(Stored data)

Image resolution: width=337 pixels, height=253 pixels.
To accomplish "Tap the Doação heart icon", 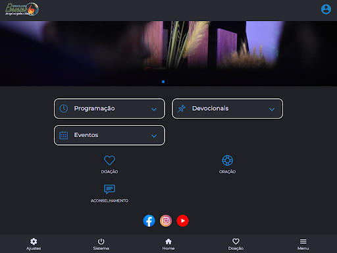I will 109,160.
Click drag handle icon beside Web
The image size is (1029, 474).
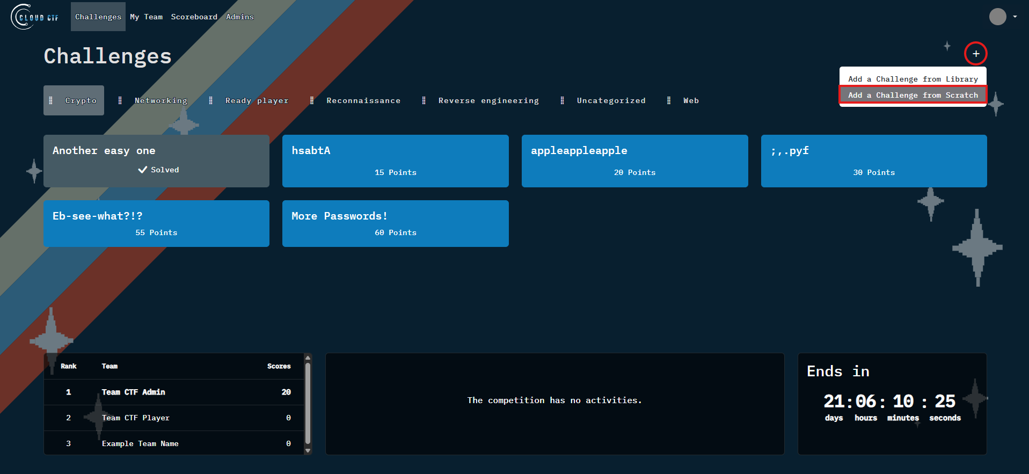[x=669, y=100]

(Problem description) In the records above, find the line that contains "Click drag handle icon beside Web", then write it out along with every line after it, exactly, through the last one. Leave the pictures out.

(Final answer)
Click drag handle icon beside Web
The image size is (1029, 474).
[x=669, y=100]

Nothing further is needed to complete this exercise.